Ohio firewood ban leads to checkpoints


Michigan wood stopped to save ash trees

By John Seewer
The Associated Press

SYLVANIA - State highway patrol troopers stopped cars and campers at checkpoints Thursday along the Ohio-Michigan state line. They weren't looking for drunken drivers or drugs - just firewood.

Ohio has banned bringing firewood into the state from Michigan, where a tree-killing beetle no larger than a small paper clip has killed or infested 8 million ash trees.

"People are going to be very surprised to have checkpoints at the state line," said Craig Stough, mayor of Sylvania, a Toledo suburb. "But it's a critical enough issue that we need to stop traffic."

Ohio Agriculture Department officials think firewood is at least partially to blame for the spread of the emerald ash borer into the state, where it has killed thousands of trees, mainly in the Toledo area. The state cut down thousands more to try to stop the spread.

The firewood checkpoints, the first in Ohio, are targeting campers and people traveling for the Labor Day weekend, said Melanie Wilt, spokeswoman for the Agriculture Department.

They operate much like DUI checkpoints used by police departments nationwide. Troopers and local police randomly stop vehicles and search some trunks for firewood.

Authorities handed out pamphlets explaining problems with the ash pest to 300 cars in three hours Thursday afternoon at one of two checkpoints. They searched a handful of cars and confiscated one load of firewood.

Sally Rochotte, of Blissfield, Mich., said she was a little surprised that she was stopped and asked whether she was carrying firewood. Inspectors decided not to search her minivan.

"I guess we didn't look like we were going camping," she said.

Although authorities could issue fines of up to $10,000 for violating the firewood ban started last September, they plan only to give out warnings and to confiscate wood, Wilt said.

"Our goal is not to ruin the holiday of vacationers," she said. "It's a big camping weekend, so we see it as a good opportunity to educate people about the quarantine."

The two checkpoint sites, which will continue through Friday, are on secondary roads in the Toledo area.

"To set up a true quarantine between here and Michigan involves a lot of roads," Stough said. "They're not trying to stop contraband. They're trying inform people."

The state plans more checkpoints later this year and likely will search along busier routes.

Scientists suspect the insect arrived from Asia about a decade ago. It kills every tree it attacks and its larvae live beneath the bark and bore into its tissue, stopping the flow of water and nutrients.

Researchers fear that if the ash borer spreads, it could lead to widespread devastation much like Dutch elm disease, which ravaged more than half the nation's elm population after being discovered in Ohio in the 1930s.

Many towns that lost elm trees replaced them with ash trees, thought to be a hardy, disease-resistant tree.

Michigan, where the ash borer was first discovered in the United States two years ago, has banned the movement of all firewood out of 13 counties.

The state has been checking vehicles at highway rest stops for more than a year - mainly around warm weather holidays and hunting season.

At four checkpoints during Memorial Day weekend this year, inspectors found 101 vehicles that were taking firewood out of the quarantine area, said Sara Linsmeier-Wurfel, spokeswoman for the Michigan Department of Agriculture.

All of the wood was taken away and chipped into bits, she said.

..............................

## [Exercise aim]
For each statement, say yes or no according to the article on Ohio's firewood checkpoints, and quote the words from it that decide the answer. 1. Authorities plan to fine violators up to $10,000 during the checkpoints. 2. These firewood checkpoints are the first ones in Ohio. 3. Michigan has banned moving any firewood out of the whole state.

## [Data for analysis]
..............................

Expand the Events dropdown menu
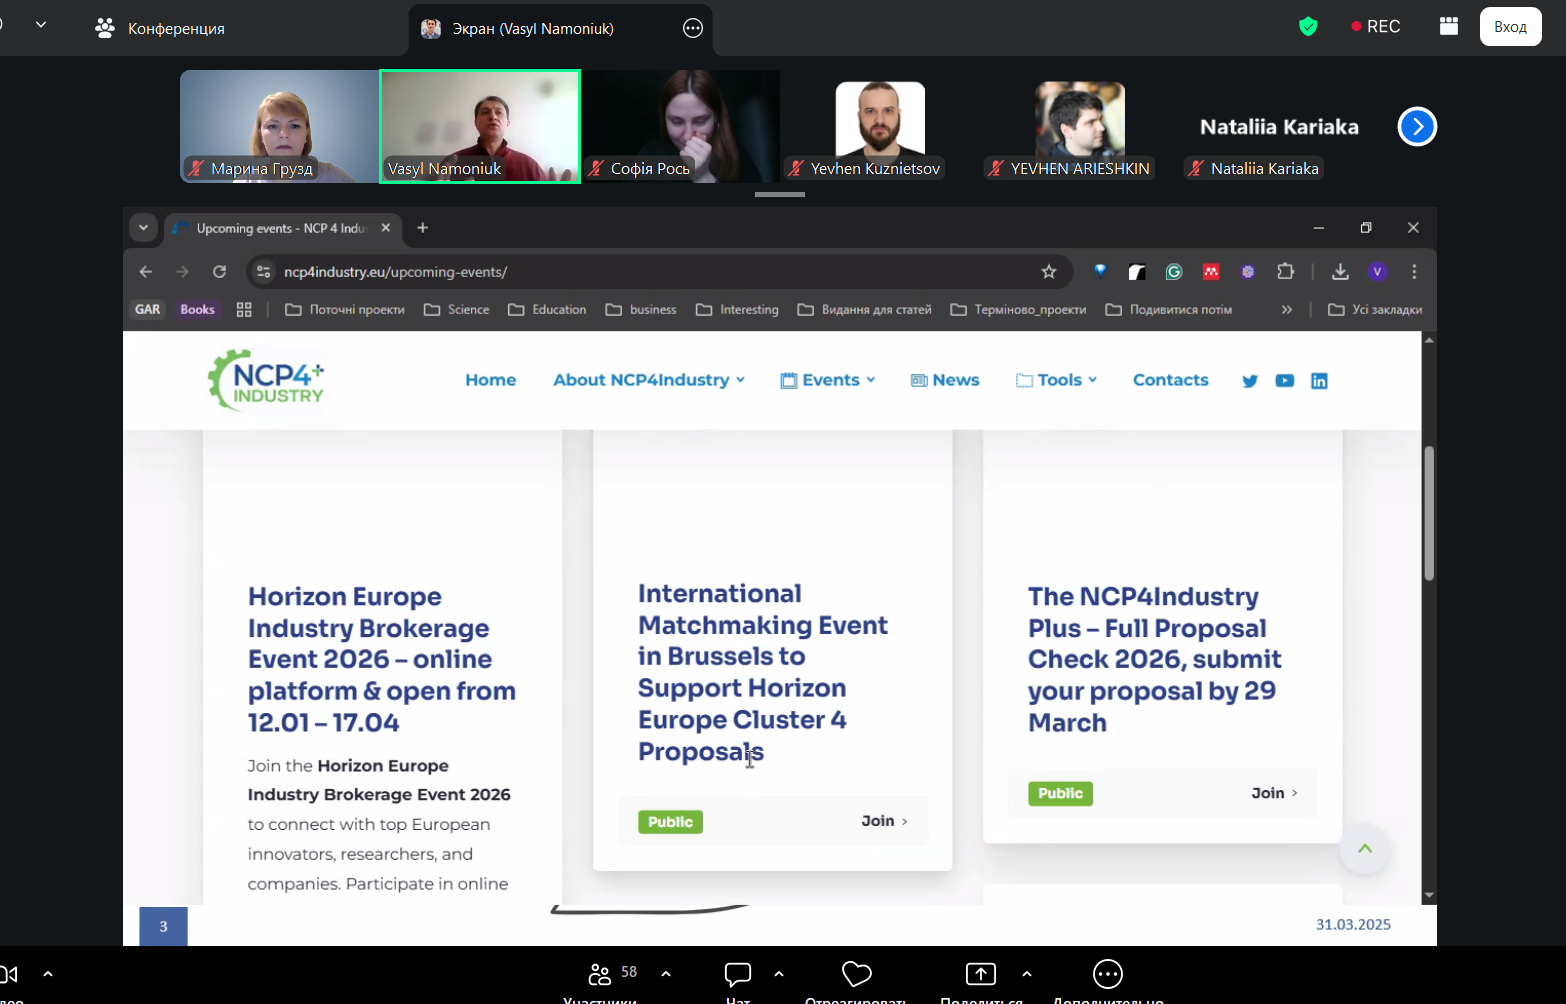The width and height of the screenshot is (1566, 1004). click(828, 380)
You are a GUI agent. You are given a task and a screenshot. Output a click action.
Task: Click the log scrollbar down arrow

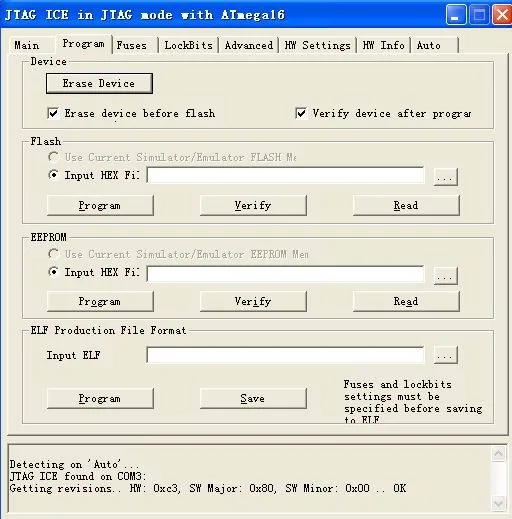[x=499, y=503]
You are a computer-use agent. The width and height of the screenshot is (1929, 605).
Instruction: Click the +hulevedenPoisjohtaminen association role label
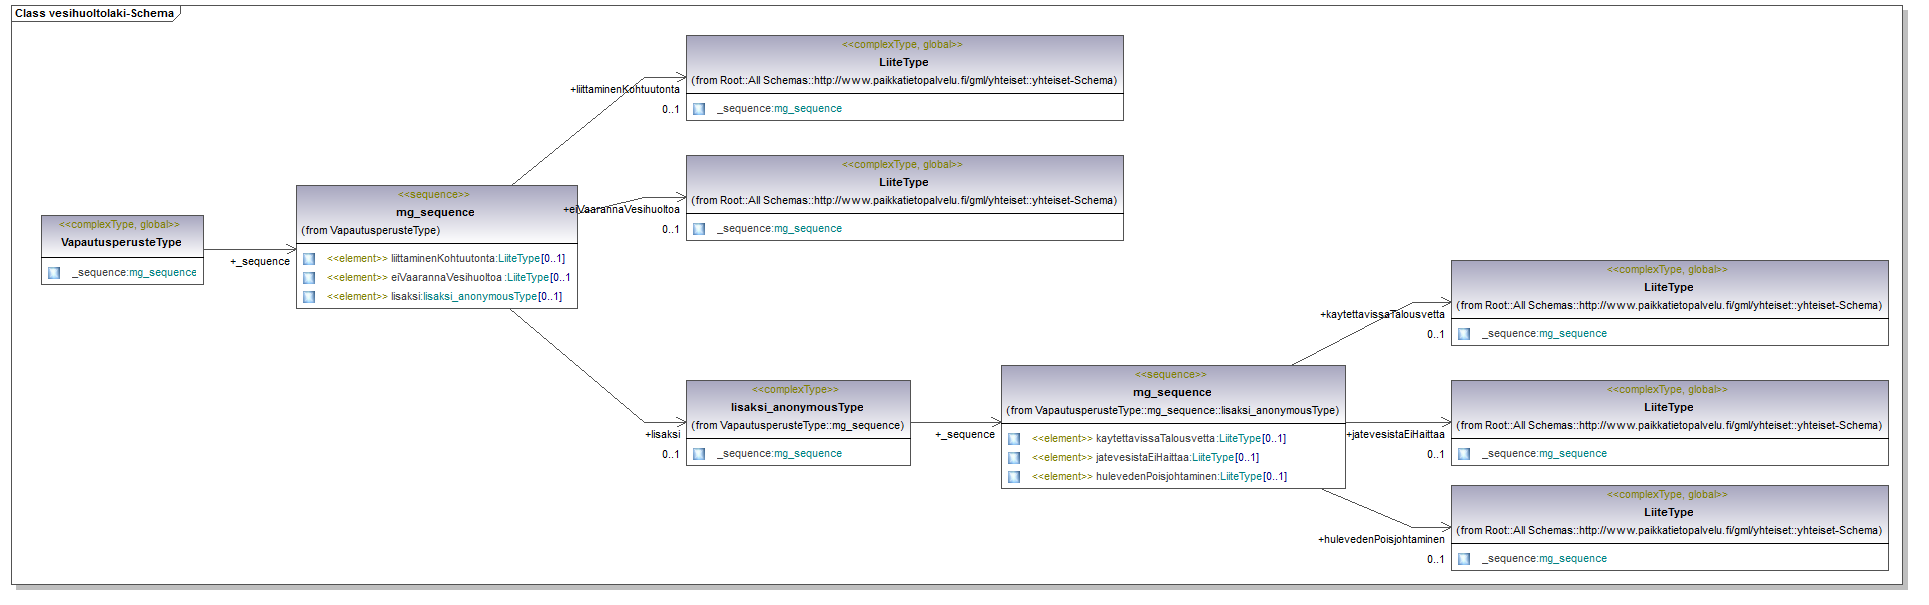[x=1381, y=539]
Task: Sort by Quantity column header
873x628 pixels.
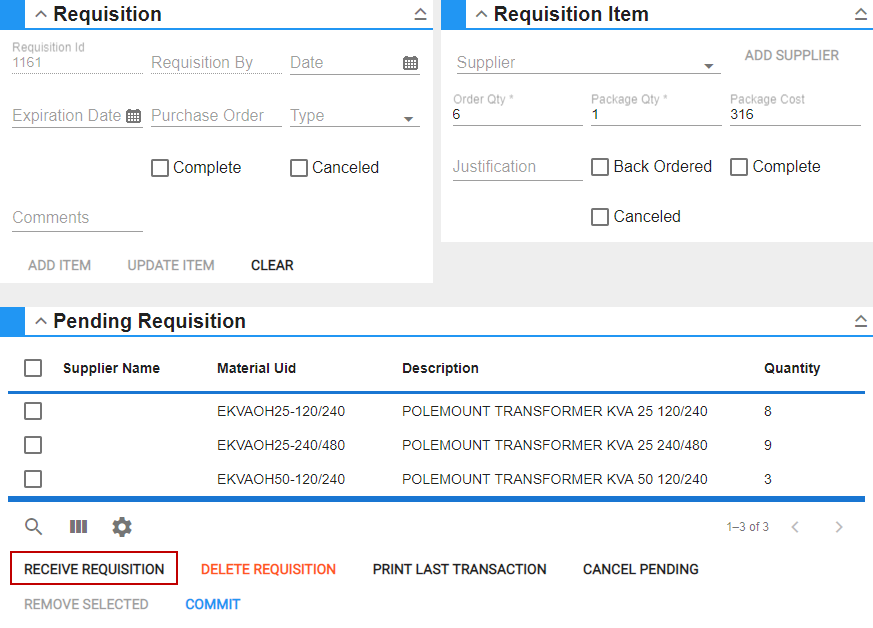Action: pyautogui.click(x=792, y=368)
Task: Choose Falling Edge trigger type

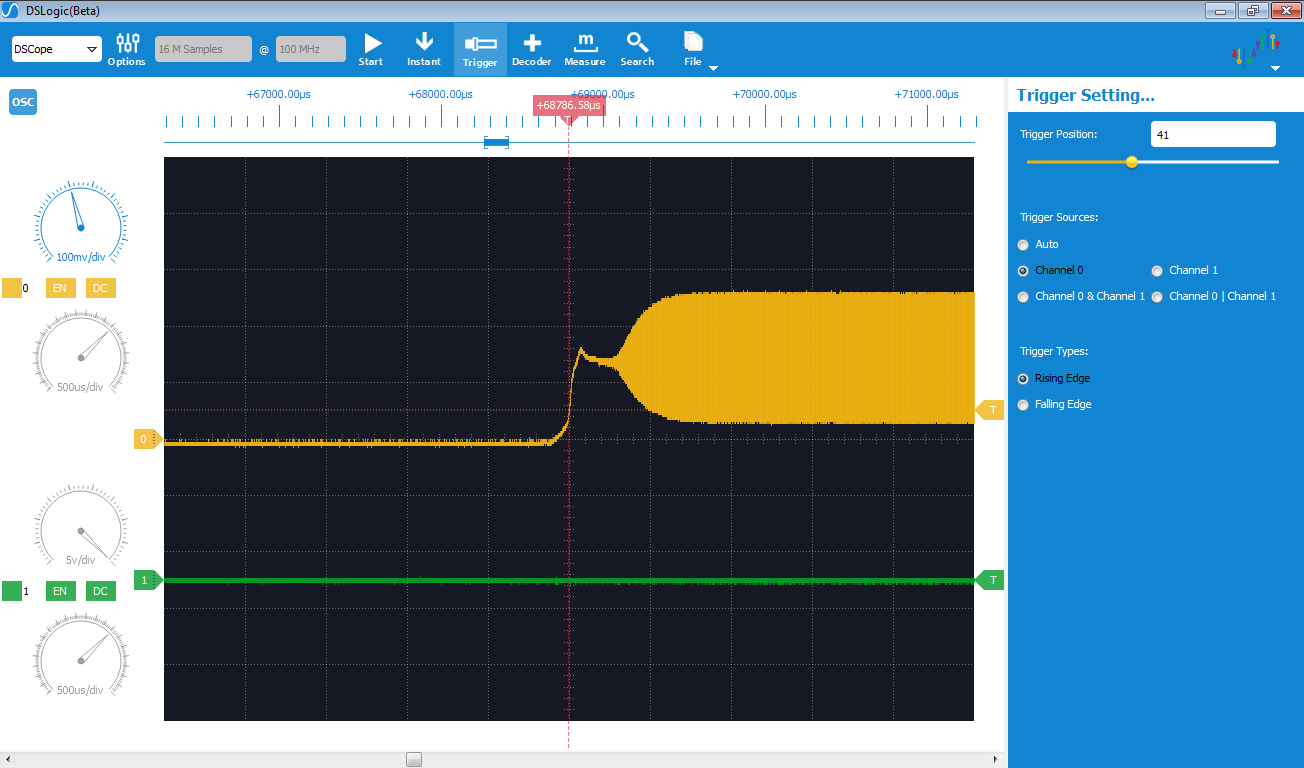Action: 1023,405

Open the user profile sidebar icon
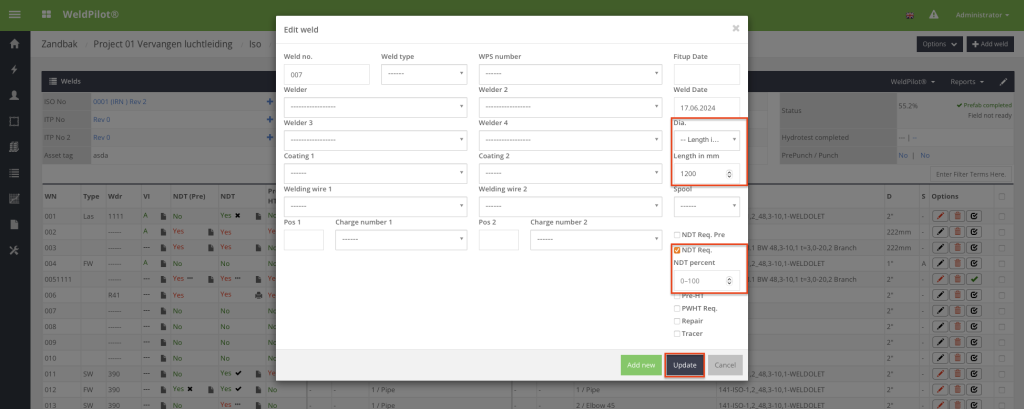(x=14, y=95)
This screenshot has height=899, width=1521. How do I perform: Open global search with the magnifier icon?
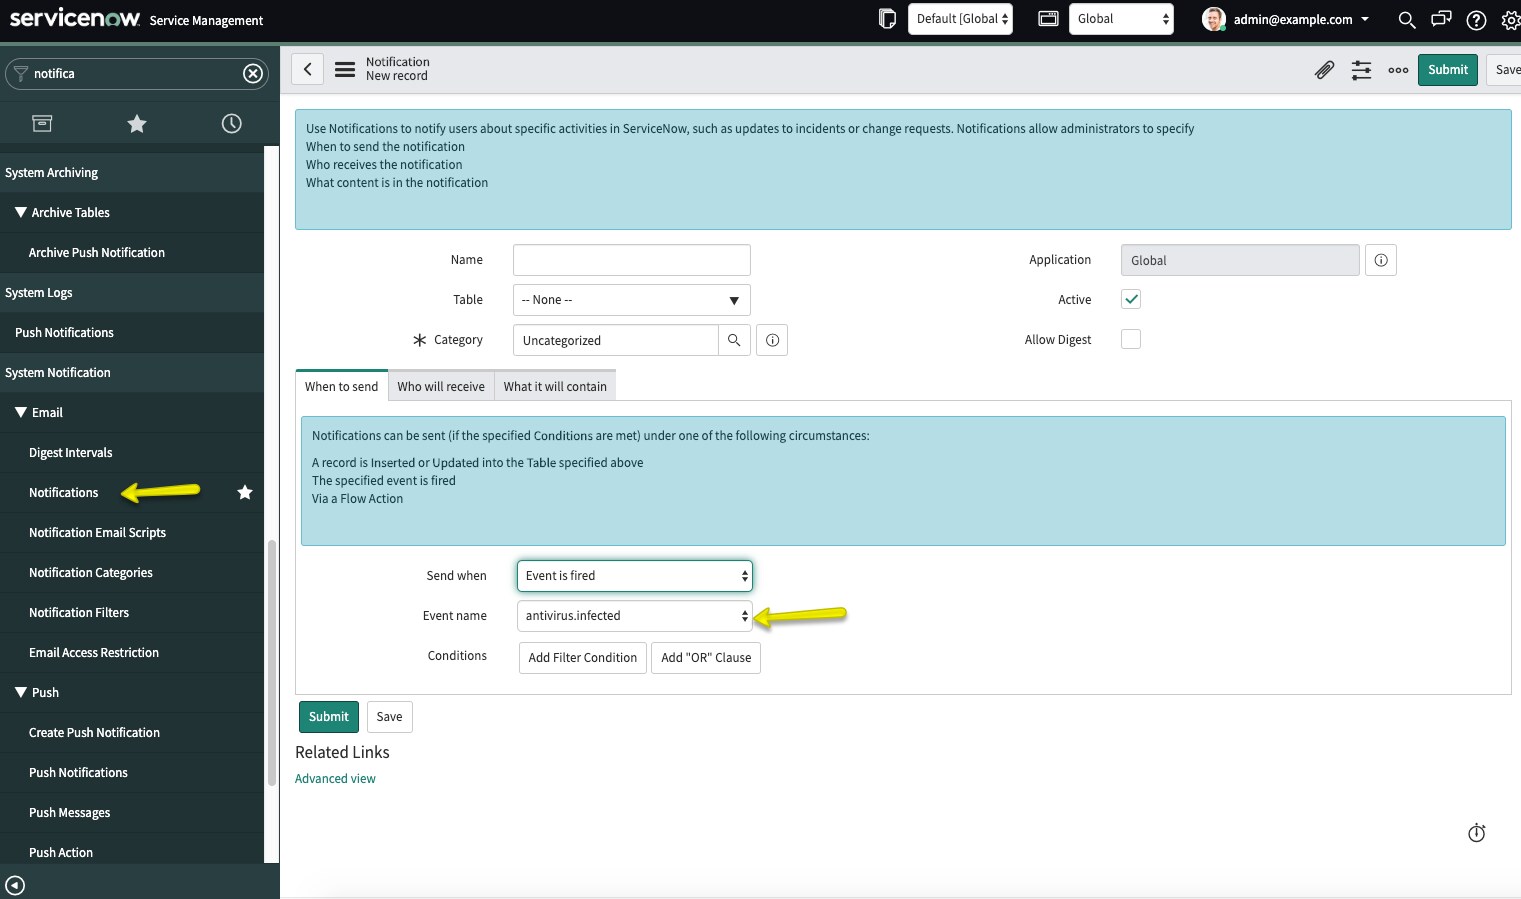[1406, 20]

..............................

## [Written response]
1. No: "they plan only to give out warnings and to confiscate wood"
2. Yes: "The firewood checkpoints, the first in Ohio"
3. No: "has banned the movement of all firewood out of 13 counties"